The Fever House





The sight of red fluorescent signs on  the doors and fences of homes in the city neighbourhoods struck fear and panic in the hearts of those yet to experience the battle being fought indoors. Anxious mothers kept their children closer to home, adults warily kept their distance and city authorities did what they could to keep the public enemy - scarlet fever, the scourge of the day, at bay.
Beginning in 1908, the city of Belleville operated an isolation unit of the local hospital at 164 Moira St. W. The building was former home of a person named Asa Yeomans. On the gate leading to the house was a sign that read Scarlet Fever and in later years, the house became popularly known as the Fever House. Area residents suffering from contagious diseases were brought to the building to be kept in isolation for as long as two weeks at a time. It was the only way the city health authorities thought they could keep the infection from becoming an epidemic at the time.
A local resident, who requested to remain anonymous, recalls being in the building as a small child in the late 1920s. At the time, he recalls, his family was living on Victoria Avenue and was in the middle of moving to a new home on Bridge Street East.
"By putting me in the hospital the rest of the family could move. Mother used to put a quarantine sign in the windshield of the car and drive across town to visit me. In the hospital we were segregated into rooms according to what we had scarlet fever in one room, diphtheria in another etc. As I recall, one nurse was on duty at a time…Oddly enough just after the move my father and younger brother both came down with Scarlet Fever and the new house was quarantined and I had to stay at the isolation unit as they wouldn't let me return home and be exposed again."

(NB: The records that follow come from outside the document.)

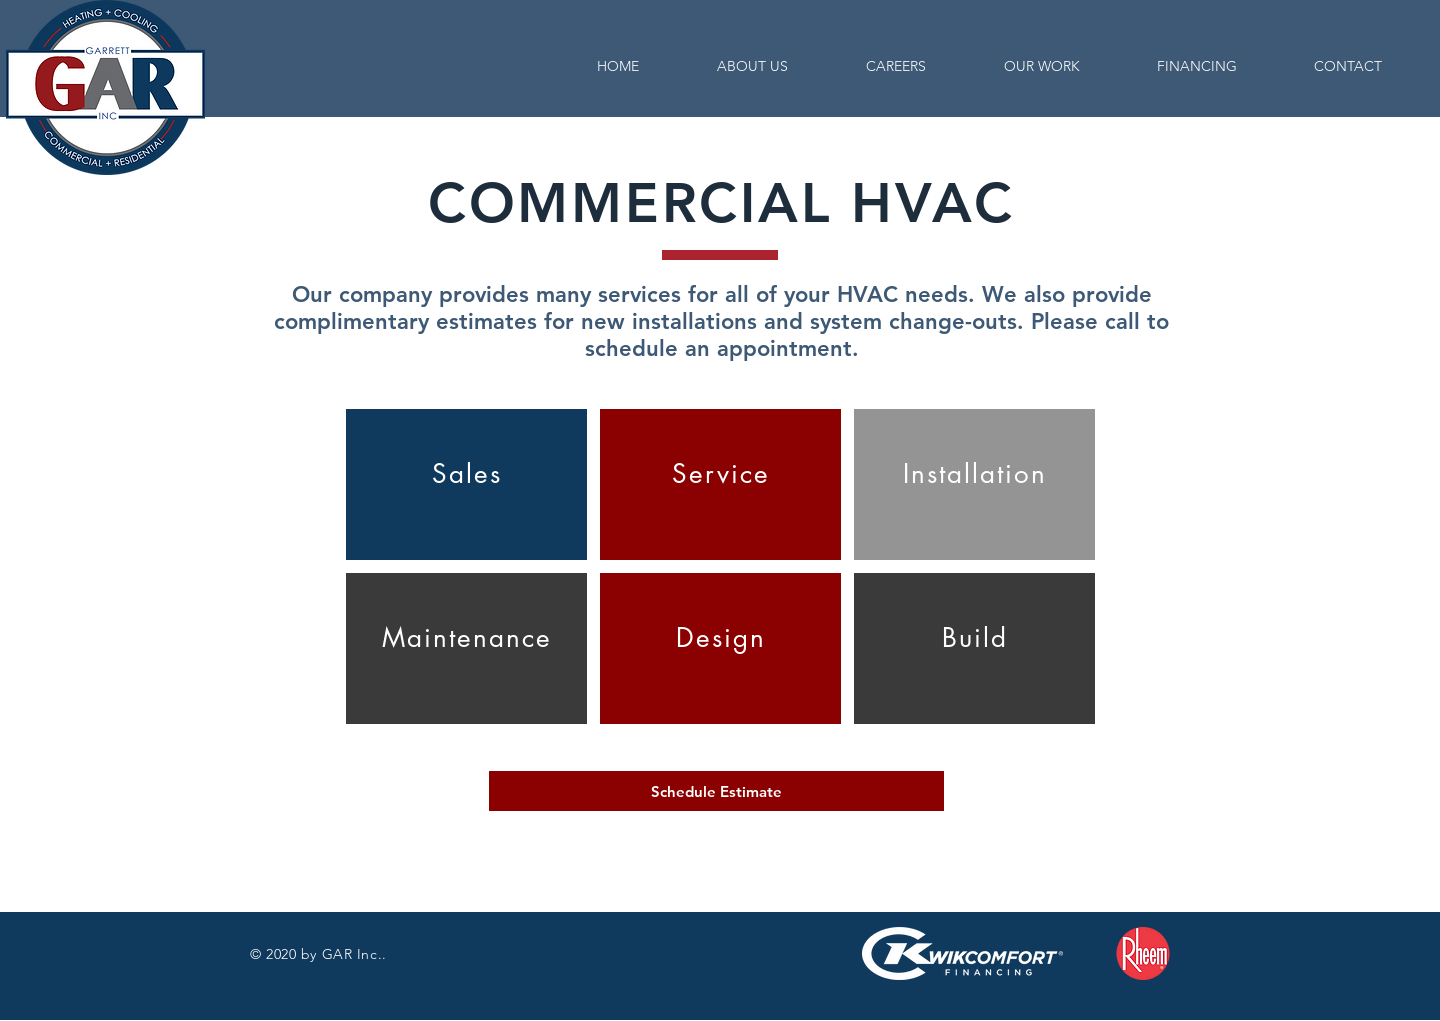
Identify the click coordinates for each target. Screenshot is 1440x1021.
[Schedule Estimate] (716, 791)
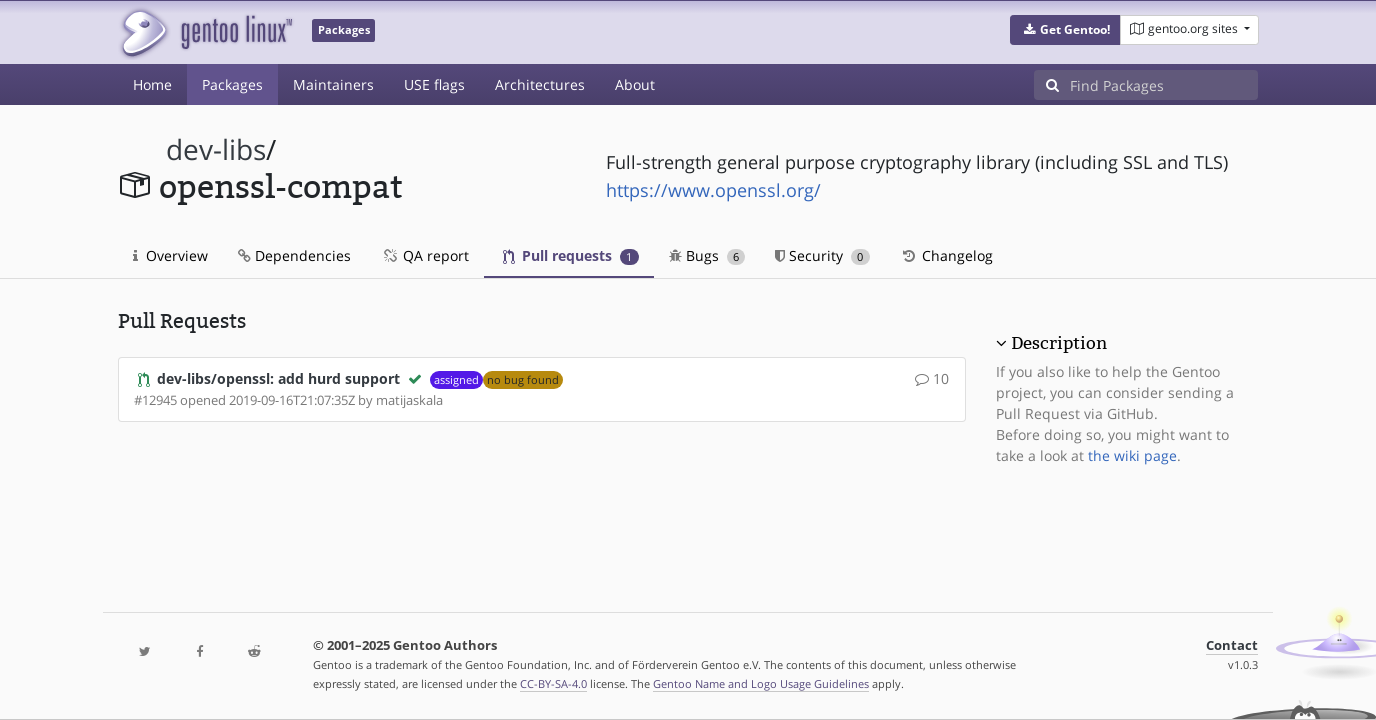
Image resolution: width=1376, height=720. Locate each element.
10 (932, 378)
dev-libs (216, 149)
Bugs (707, 255)
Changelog (946, 255)
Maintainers (333, 84)
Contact (1232, 645)
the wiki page (1132, 455)
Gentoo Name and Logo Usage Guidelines (761, 683)
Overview (170, 255)
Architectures (540, 84)
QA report (425, 255)
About (635, 84)
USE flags (434, 84)
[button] (1065, 30)
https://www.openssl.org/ (713, 190)
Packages (232, 84)
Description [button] (1059, 343)
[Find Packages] (1164, 85)
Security (822, 255)
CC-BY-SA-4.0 (553, 683)
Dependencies (294, 255)
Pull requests (571, 255)
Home (152, 84)
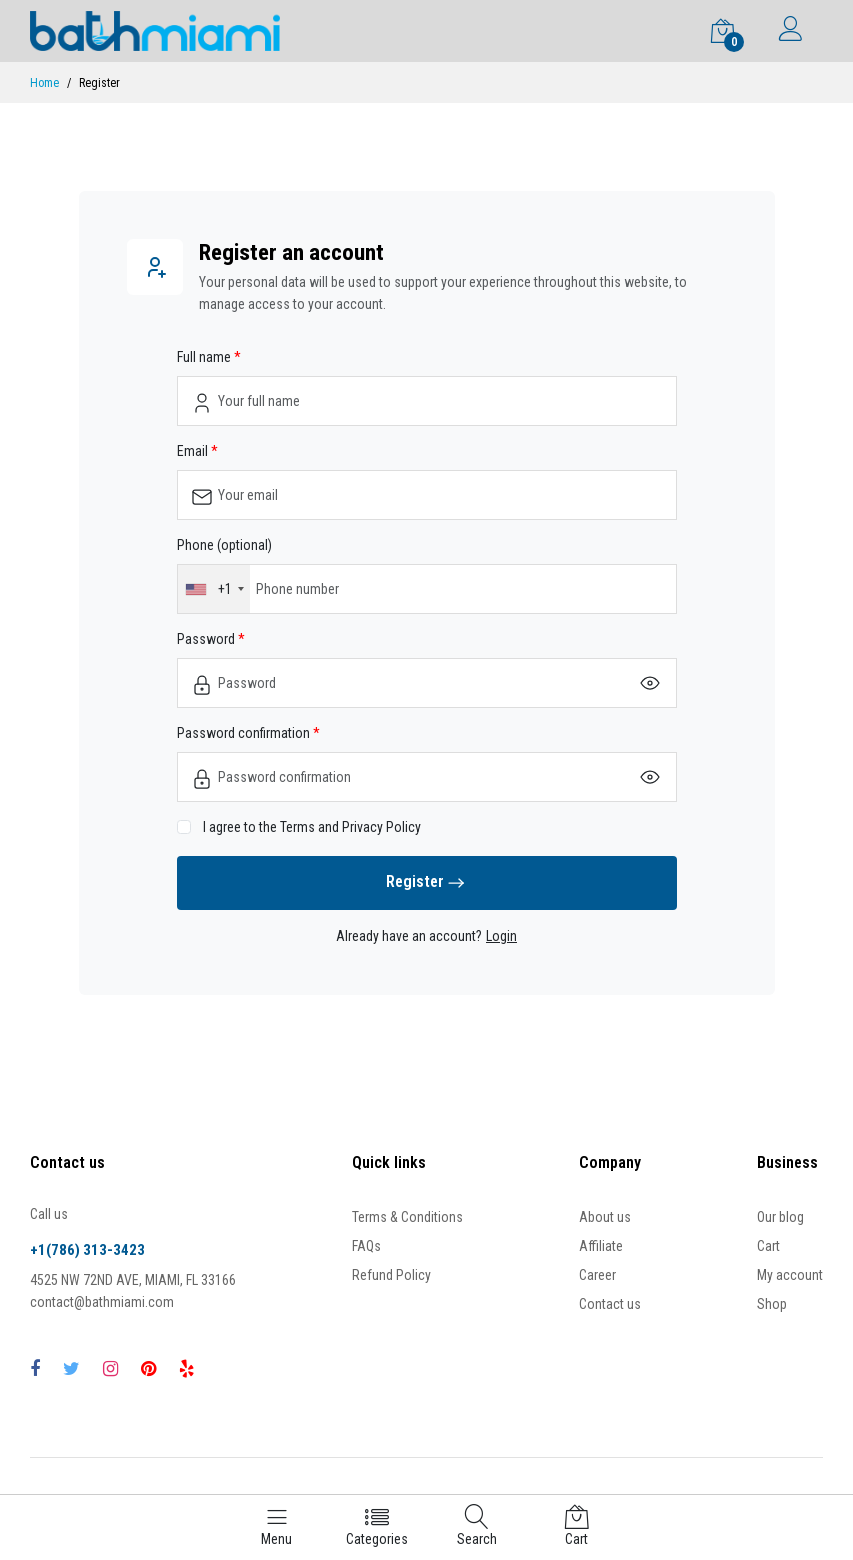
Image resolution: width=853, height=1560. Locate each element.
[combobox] (214, 589)
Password (207, 639)
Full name (205, 357)
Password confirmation (245, 733)
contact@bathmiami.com (102, 1302)
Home (44, 83)
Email (194, 451)
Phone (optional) (224, 545)
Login (501, 936)
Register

A lone nurse whose last name was Booth took care of the patients while in quarantine. She was at the same time in charge of administration, food preparations and serving meals to the patients. Booth was often seen riding her bike on a grocery run to Twiddy’s corner store that was located just down the street.
Late Dr. James Forrester, a well-known physician in Belleville who first arrived in the city in the mid-30s, was known to attend to the ailing at the isolation unit.
Named for the flushing of the face that it causes, scarlet fever, characterized by a sore throat, chills, fever, headache, vomiting, rapid pulse, red rash, and an inflamed brightly red tongue, was much feared prior to the discovery of antibiotic drug. The disease was called scarlet fever by Thomas Sydenham, an English physician in the 1650s. Through detailed records he kept of the symptoms shown by his patients, he began to understand the differences between measles and scarlet fever, previously assumed to be the same disease. His thoughts were followed up by early twentieth century pioneer in the field of respiratory diseases, Alphonse Dochez, who studied many cases of scarlet fever as a doctor during World War I. His study of the relationship between streptococcus bacteria and scarlet fever at Columbia University led to the development of an antitoxin to treat scarlet fever. In 1924, Anna Wessels Williams, an American doctor concluded that not all scarlet fever toxins were identical, refuting the ability of antitoxins to successfully treat the disease. This all changed during the 1930s and 1940s when antibiotic drug was introduced to the world. Because streptococcus bacteria is the cause of scarlet fever, antibiotics became a treatment of choice to get rid of the disease that once caused grief and some embarrassment to individuals who suffered from it. The new drug prevented the kind of epidemics familiar to communities everywhere in the past.

The isolation unit on Moira Street was sold in the 1940s and was converted into apartments soon after.